Well, guess who's using "the fog of war" to make it official!  As David Broder says in his 01/01/02 Washington Post column:

It was a classic stealth maneuver -- and it worked. Two days after Christmas, with President Bush at his Texas ranch and most of official Washington on vacation, the White House announced the rejection of regulations that would have barred companies that repeatedly violate environmental and workplace standards from receiving government contracts.

Yupper.

This was so stinky a trick that even David Broder, who like most of the WP scribes usually goes out of his way to give Usurper Boy and his crew every benefit of every doubt, had to mention it.

But here -- let me let Mr. Broder tell you, in his own words:

Few in the press noticed, and those papers that printed anything about the decision buried the stories on inside pages. But this was no trivial matter. A congressional report had found that in one recent year, the federal government had awarded $38 billion in contracts to at least 261 corporations operating unsafe or unhealthy work sites.
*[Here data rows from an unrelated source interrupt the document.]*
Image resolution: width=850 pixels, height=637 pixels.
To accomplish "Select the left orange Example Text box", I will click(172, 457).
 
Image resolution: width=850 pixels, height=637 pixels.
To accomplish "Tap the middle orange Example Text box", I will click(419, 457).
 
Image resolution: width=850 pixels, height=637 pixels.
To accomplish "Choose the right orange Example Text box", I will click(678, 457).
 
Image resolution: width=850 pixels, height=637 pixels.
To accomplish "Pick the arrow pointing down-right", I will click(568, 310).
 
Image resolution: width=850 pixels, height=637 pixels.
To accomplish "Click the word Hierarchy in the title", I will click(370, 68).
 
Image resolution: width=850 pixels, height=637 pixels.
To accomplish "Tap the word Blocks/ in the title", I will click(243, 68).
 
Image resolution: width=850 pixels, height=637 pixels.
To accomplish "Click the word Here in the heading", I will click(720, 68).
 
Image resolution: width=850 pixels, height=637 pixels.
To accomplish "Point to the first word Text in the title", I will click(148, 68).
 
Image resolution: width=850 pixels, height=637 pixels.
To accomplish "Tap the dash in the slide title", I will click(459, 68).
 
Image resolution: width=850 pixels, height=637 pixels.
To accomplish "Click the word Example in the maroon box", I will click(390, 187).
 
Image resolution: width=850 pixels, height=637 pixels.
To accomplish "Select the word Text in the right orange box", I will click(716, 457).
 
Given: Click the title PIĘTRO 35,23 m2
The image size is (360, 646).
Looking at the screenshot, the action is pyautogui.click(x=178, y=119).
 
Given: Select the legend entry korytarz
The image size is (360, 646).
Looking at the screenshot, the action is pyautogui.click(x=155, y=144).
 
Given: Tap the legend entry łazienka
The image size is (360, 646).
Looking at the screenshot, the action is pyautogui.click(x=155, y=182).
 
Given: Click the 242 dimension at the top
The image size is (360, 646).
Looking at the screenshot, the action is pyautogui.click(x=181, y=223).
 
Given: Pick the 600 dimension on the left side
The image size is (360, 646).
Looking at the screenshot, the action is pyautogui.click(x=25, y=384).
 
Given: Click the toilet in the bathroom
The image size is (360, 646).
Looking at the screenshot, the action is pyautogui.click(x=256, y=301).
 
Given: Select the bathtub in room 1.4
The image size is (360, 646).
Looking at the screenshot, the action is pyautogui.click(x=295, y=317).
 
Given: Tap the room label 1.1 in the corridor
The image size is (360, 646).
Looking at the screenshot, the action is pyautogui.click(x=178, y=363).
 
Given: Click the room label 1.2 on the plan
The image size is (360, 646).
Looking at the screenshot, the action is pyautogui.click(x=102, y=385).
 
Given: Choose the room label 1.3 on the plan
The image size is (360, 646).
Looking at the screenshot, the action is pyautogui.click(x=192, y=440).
The regulations Bush killed were designed to stop that.

Which is exactly why he killed them.

And, as Broder says:

This is a classic example of the difference between the parties. These particular rules were issued at the very end of the Clinton administration, after being published in draft form 18 months earlier. Former vice president Al Gore had publicly promised organized labor he would see that they were finished before he left that office.

Business opposed them, and Bush suspended them barely two months after he moved in, finally killing them last week. The move was a companion to the earlier 2001 action by the House and Senate, both then controlled by the Republicans, in setting aside Clinton administration regulations on ergonomics, designed to protect workers from repetitive motion injuries. The Chamber of Commerce and similar groups led the fight to spike them, too.

Of course, back in March, Usurper Boy's people promised that "more reasonable" regulations would soon be set forth by the Bush Junta. But guess what Mr. Broder found?

A phone call to the Labor Department last week elicited the information that no new regulations have been issued, and no one could say when they will be.

That is the game: Kill the rules you don't like quickly and quietly, then take your sweet time writing new ones. Don't worry about how many strained backs or stiff wrists people suffer in the meantime. And now, don't worry if the companies that tolerate unsafe conditions are getting fat government contracts at the same time.

As Mr. Broder later goes on to say, this is why it matters which party holds the White House.

Something to contemplate, when you can't tell the difference between Dems and Reps.